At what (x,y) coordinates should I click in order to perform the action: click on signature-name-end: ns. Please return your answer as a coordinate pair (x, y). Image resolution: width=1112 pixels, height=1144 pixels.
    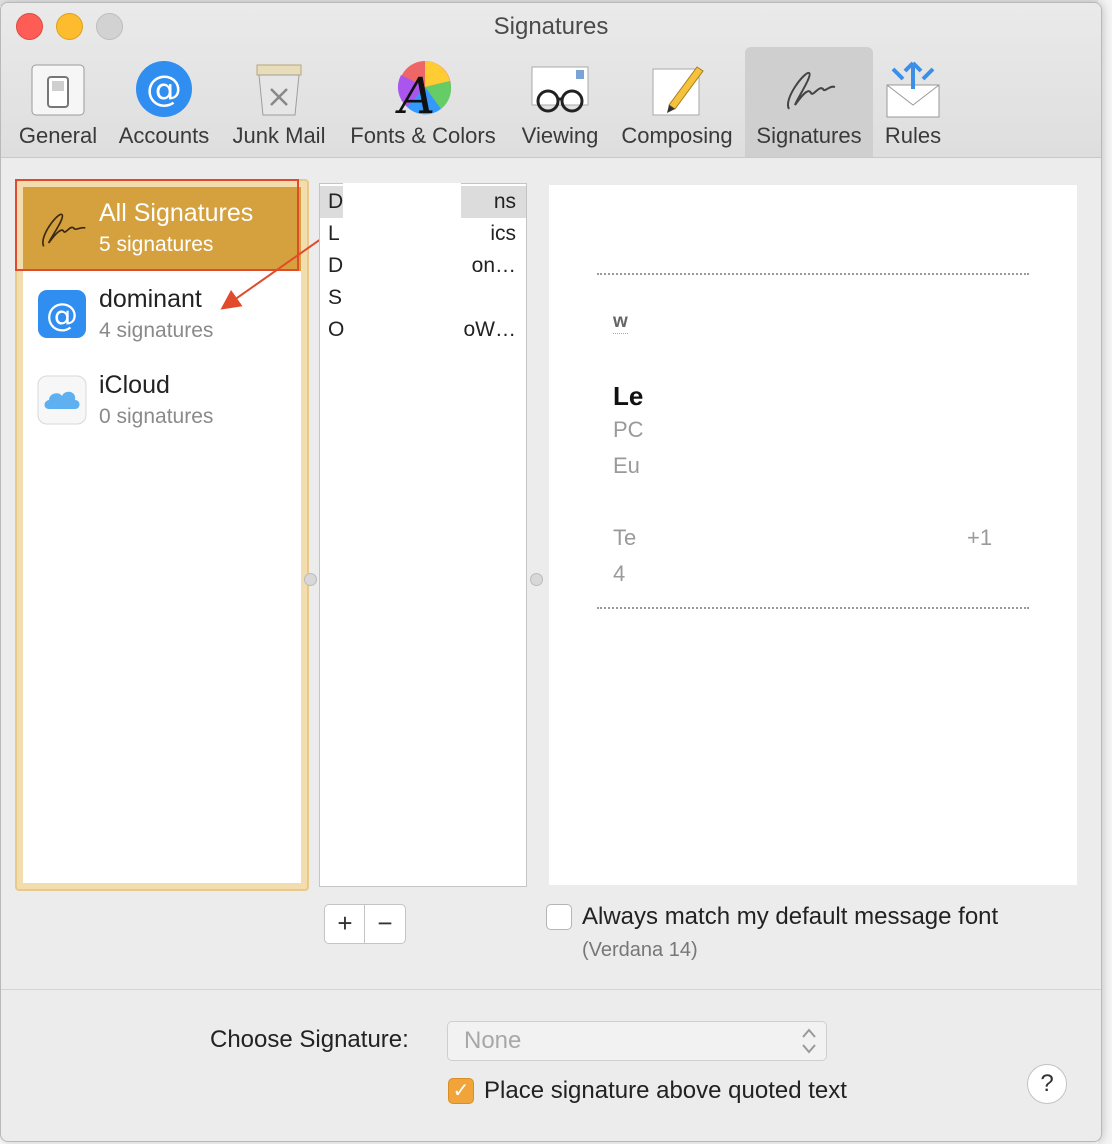
    Looking at the image, I should click on (504, 202).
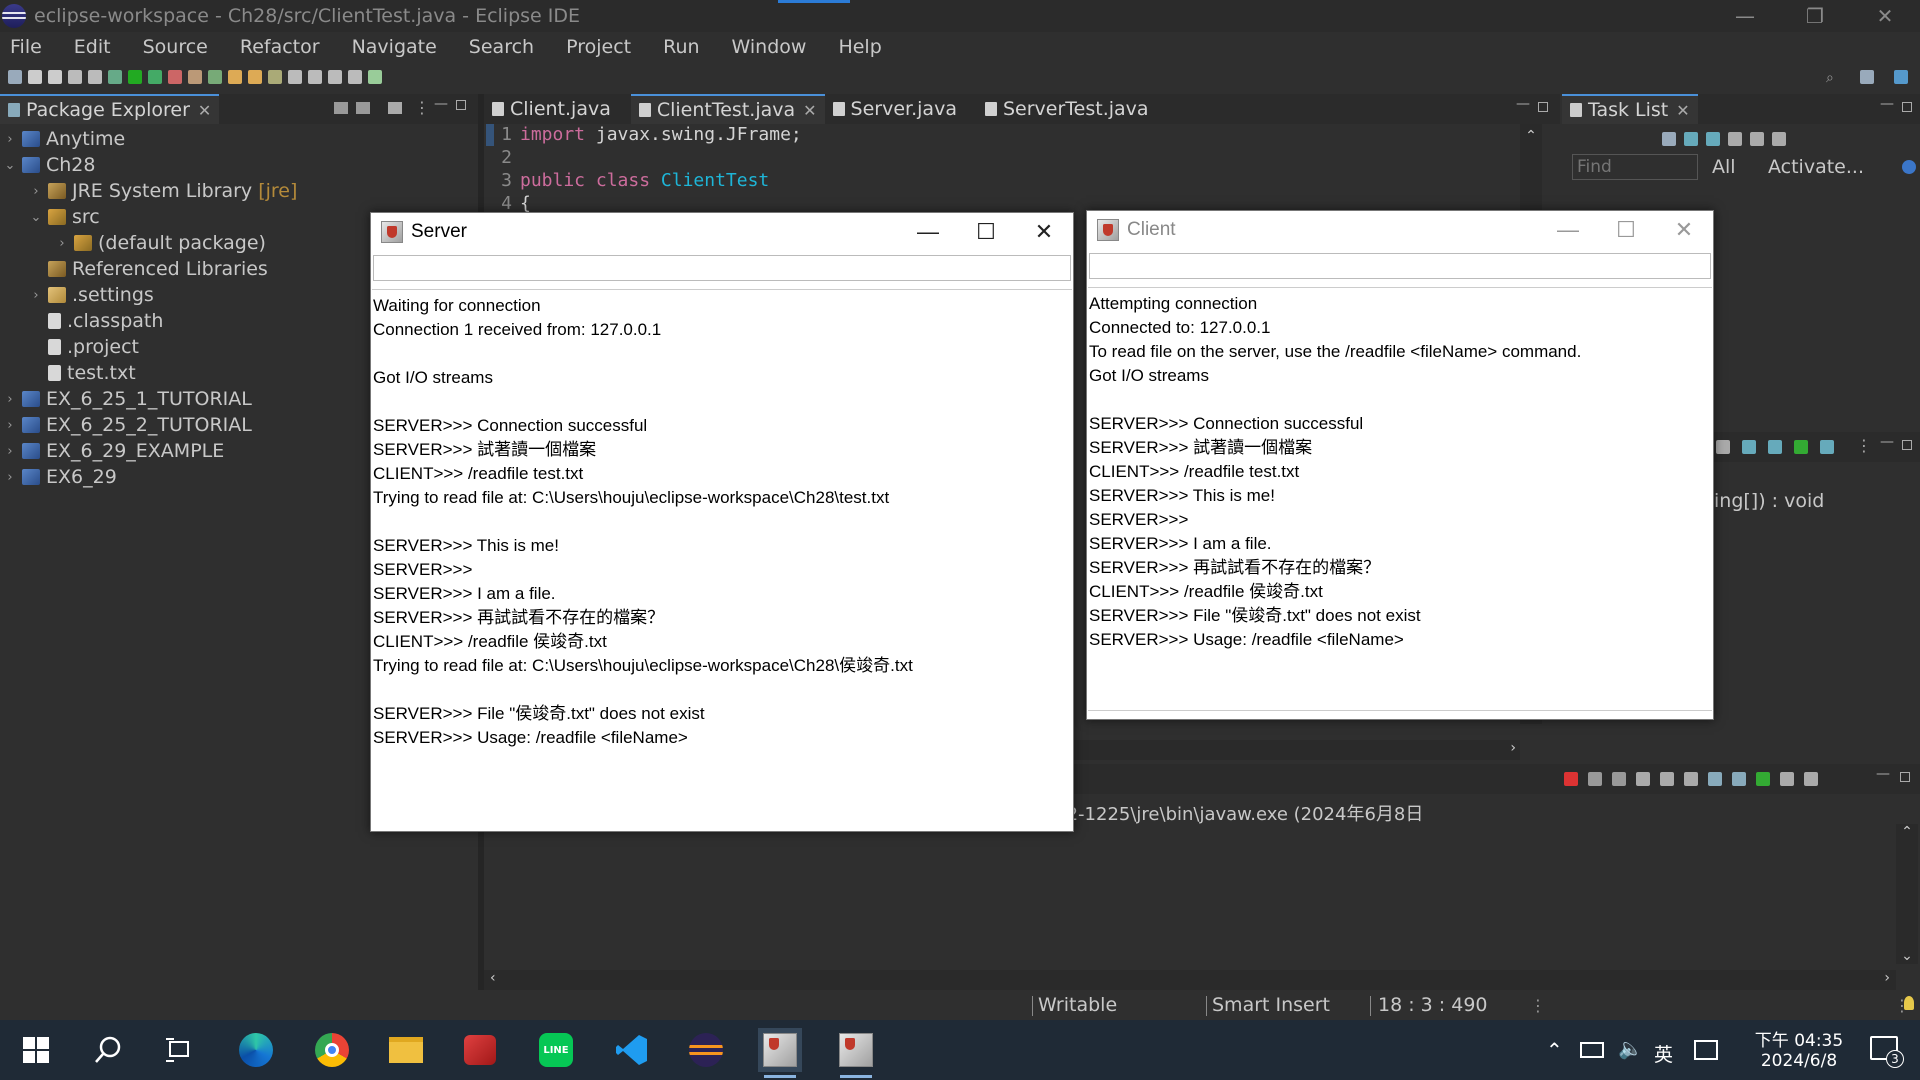  What do you see at coordinates (502, 47) in the screenshot?
I see `menu-search: Search` at bounding box center [502, 47].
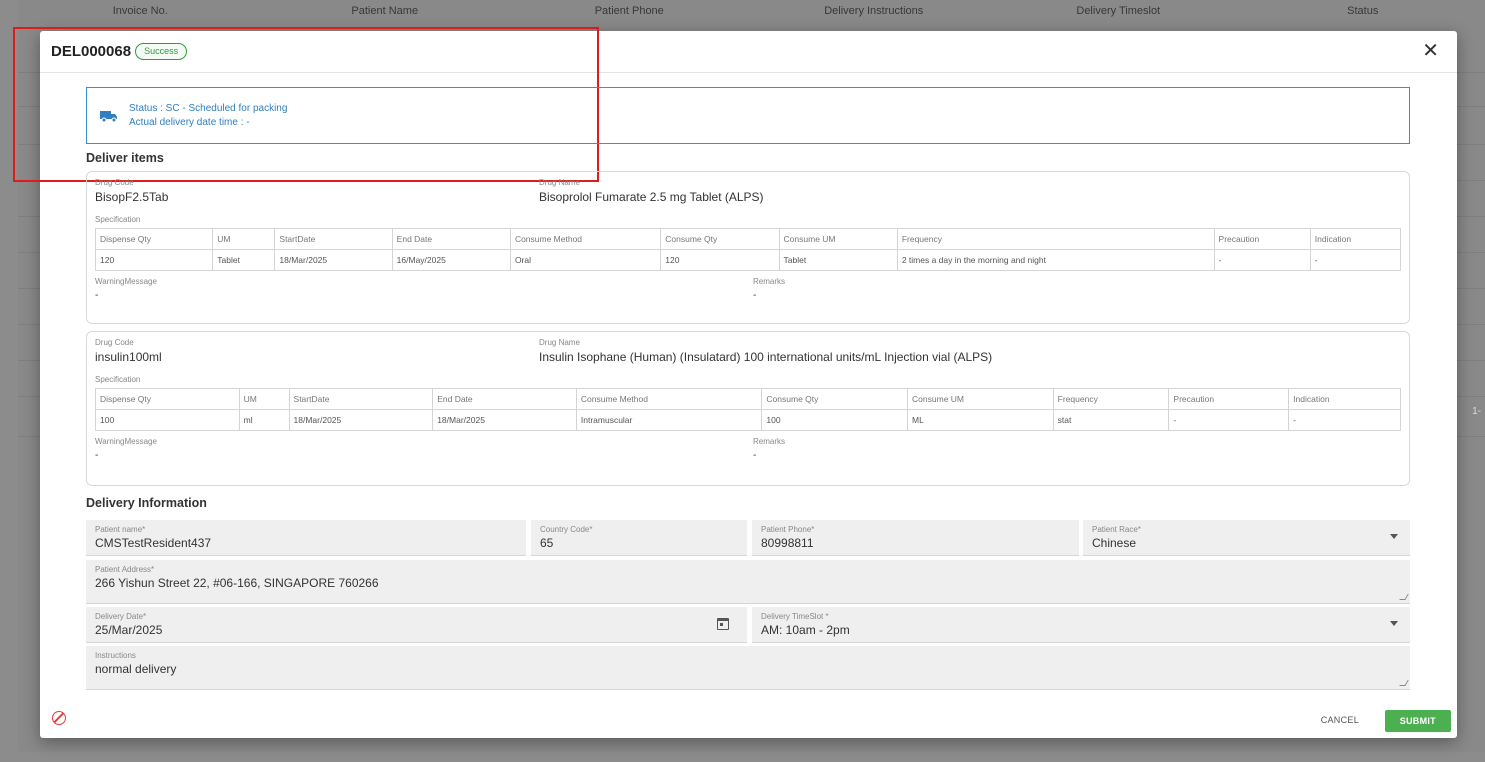  I want to click on patient-address-label: Patient Address*, so click(125, 570).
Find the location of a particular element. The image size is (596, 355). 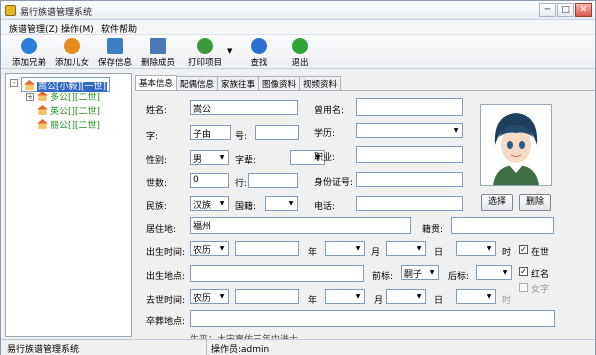

tab-video-data: 视频资料 is located at coordinates (320, 83).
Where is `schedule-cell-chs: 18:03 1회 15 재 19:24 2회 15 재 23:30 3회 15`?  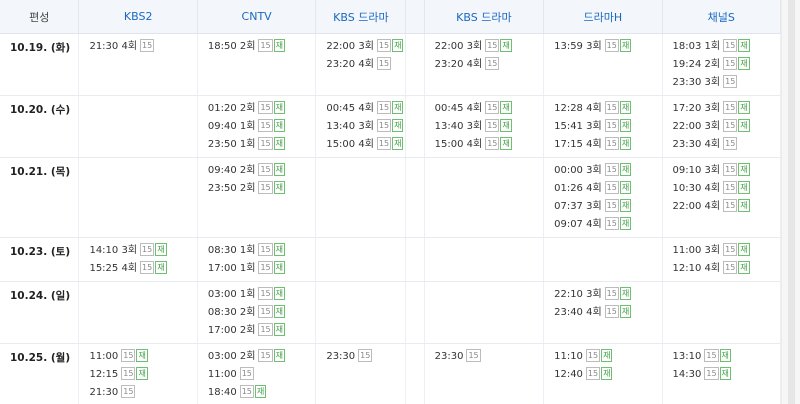 schedule-cell-chs: 18:03 1회 15 재 19:24 2회 15 재 23:30 3회 15 is located at coordinates (722, 64).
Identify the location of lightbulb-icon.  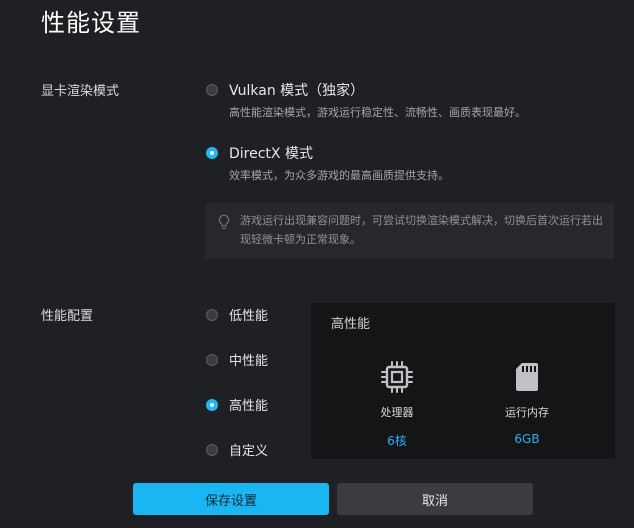
(224, 222).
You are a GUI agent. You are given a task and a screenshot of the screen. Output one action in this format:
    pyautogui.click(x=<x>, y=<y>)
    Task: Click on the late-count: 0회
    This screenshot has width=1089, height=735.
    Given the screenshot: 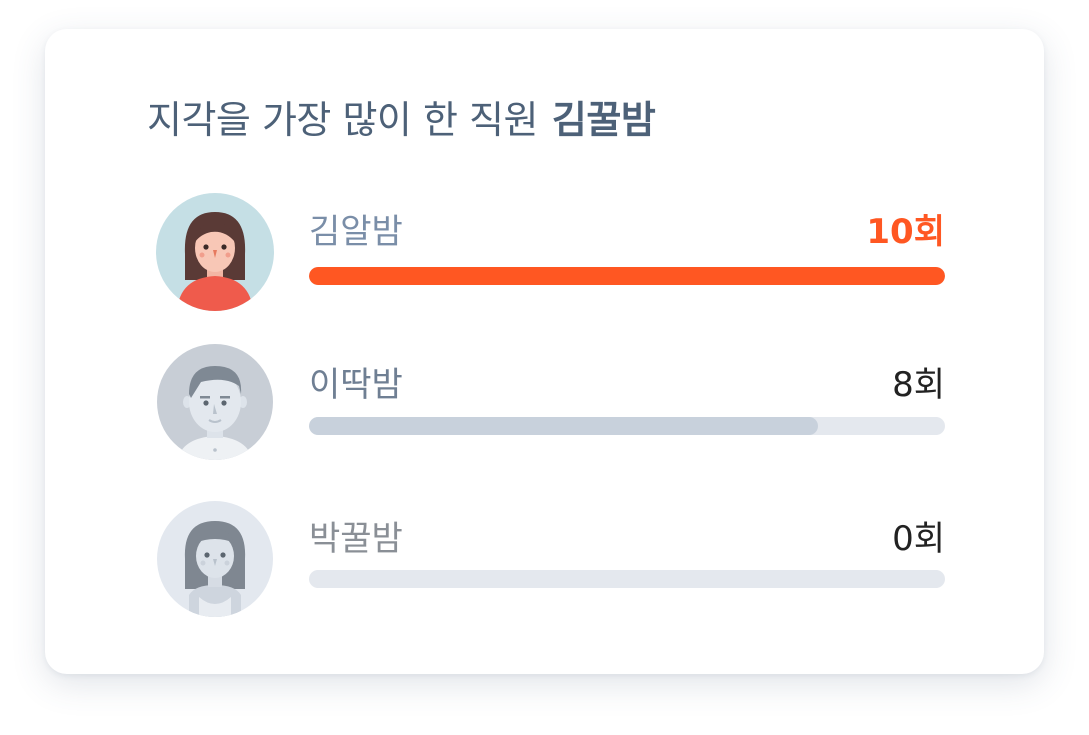 What is the action you would take?
    pyautogui.click(x=918, y=539)
    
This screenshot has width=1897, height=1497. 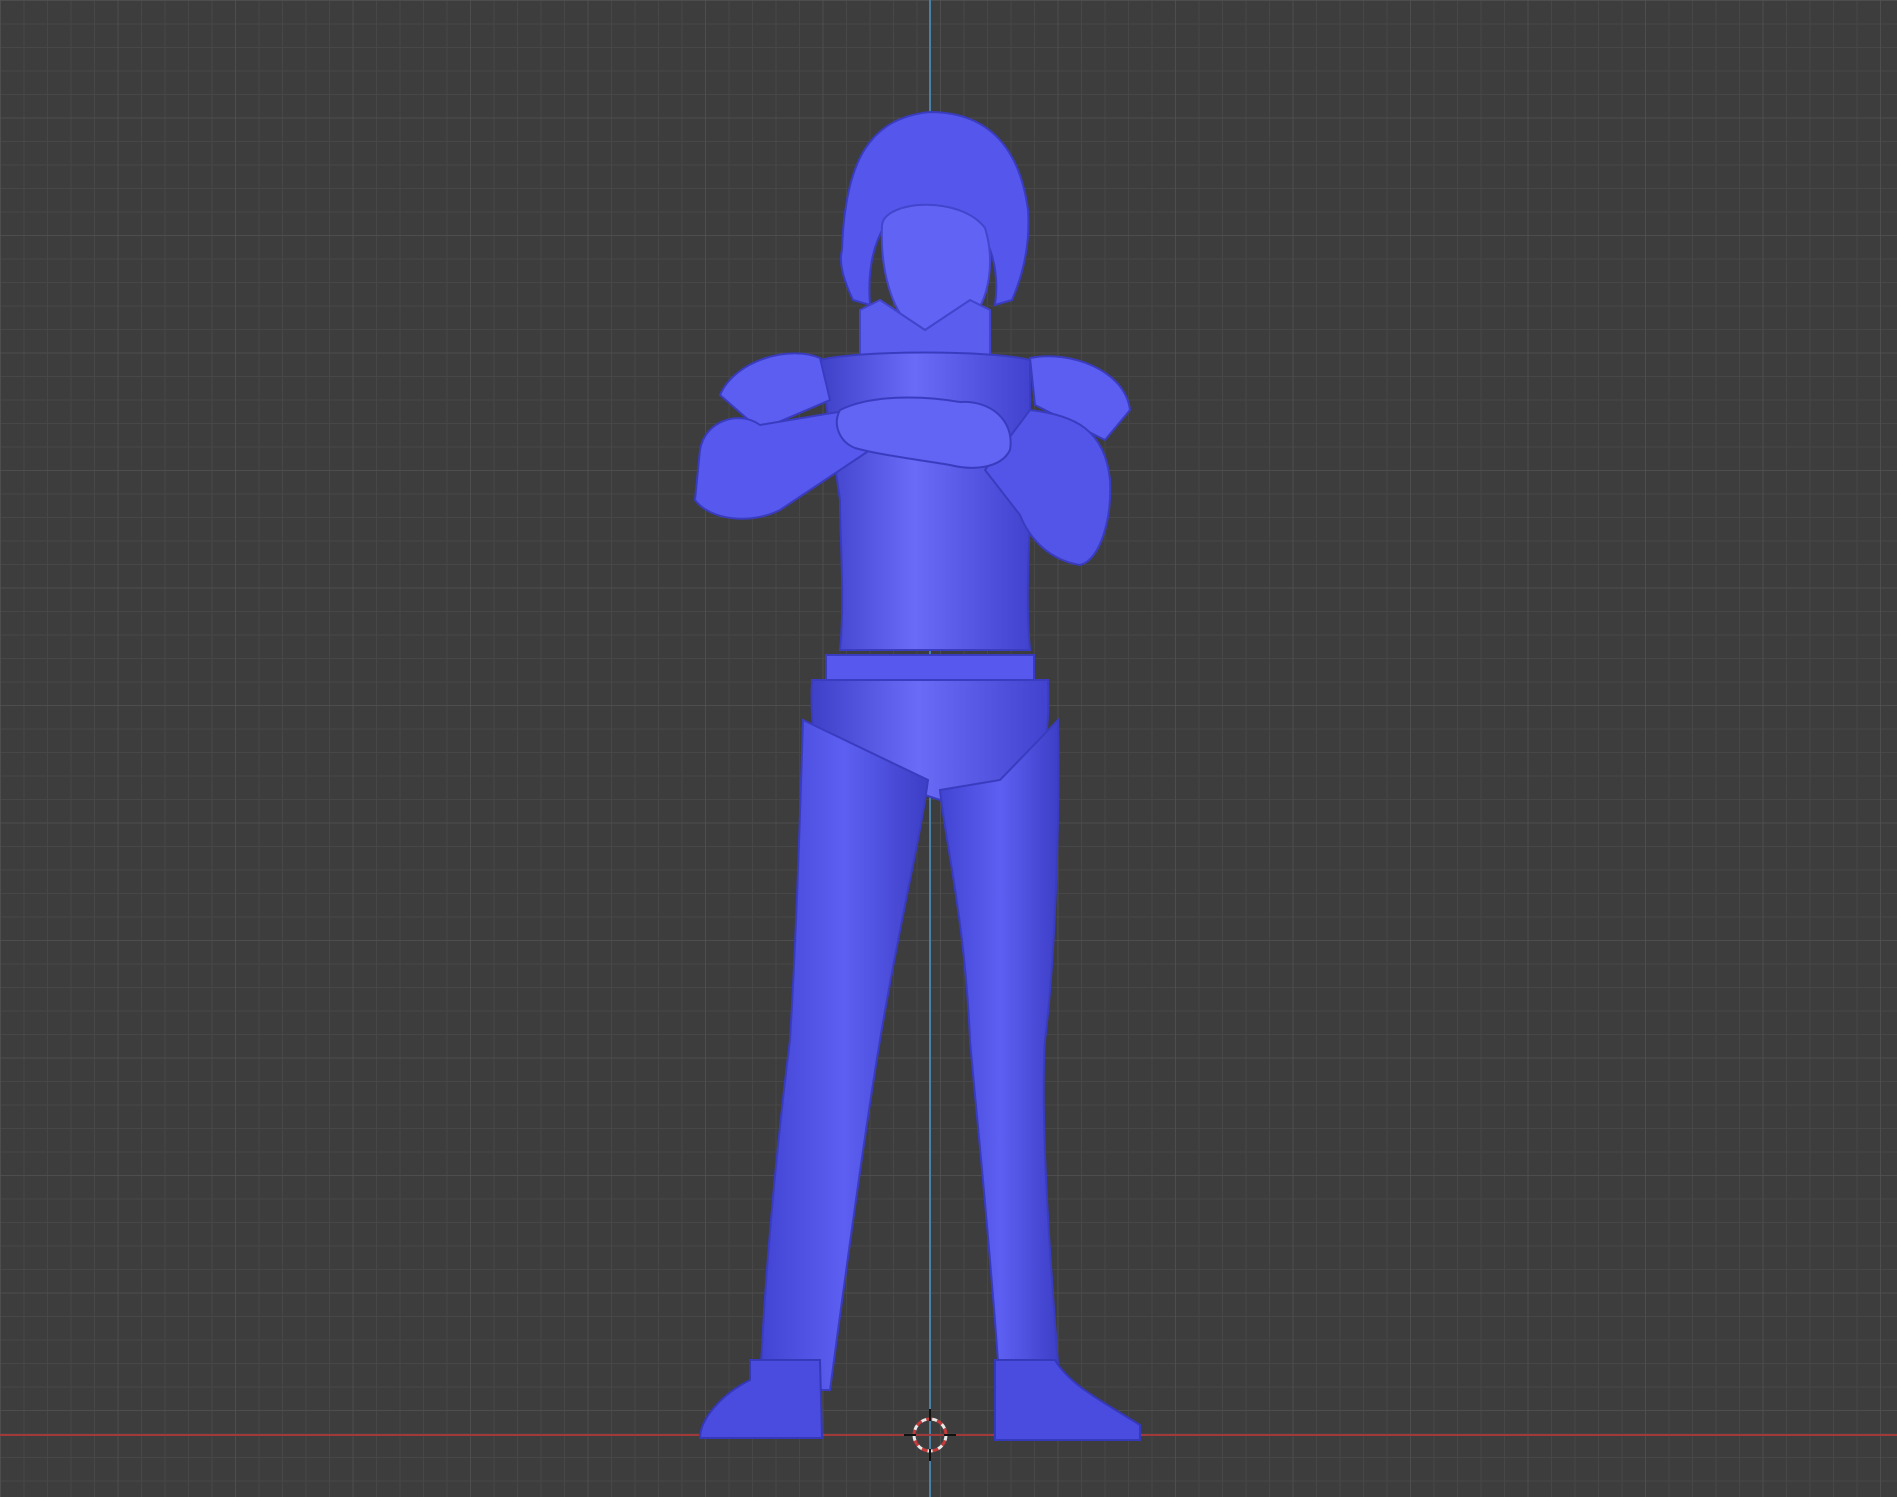 I want to click on 3d-cursor-icon, so click(x=930, y=1435).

____________________

WHAT YOU ARE ASKED TO DO
Starting with the first line of the listing and going on through the line with "center [502, 47].", write those lines out again with "Image resolution" renamed to "Screenshot size" and everything else unchanged. Leave the pictures out of your answer.

TASK RESULT
At what (x,y) coordinates should I click in order to perform the action: click on signature-name-end: ns. Please return your answer as a coordinate pair (x, y). Screenshot size: width=1112 pixels, height=1144 pixels.
    Looking at the image, I should click on (504, 202).
  What do you see at coordinates (502, 47) in the screenshot?
I see `menu-search: Search` at bounding box center [502, 47].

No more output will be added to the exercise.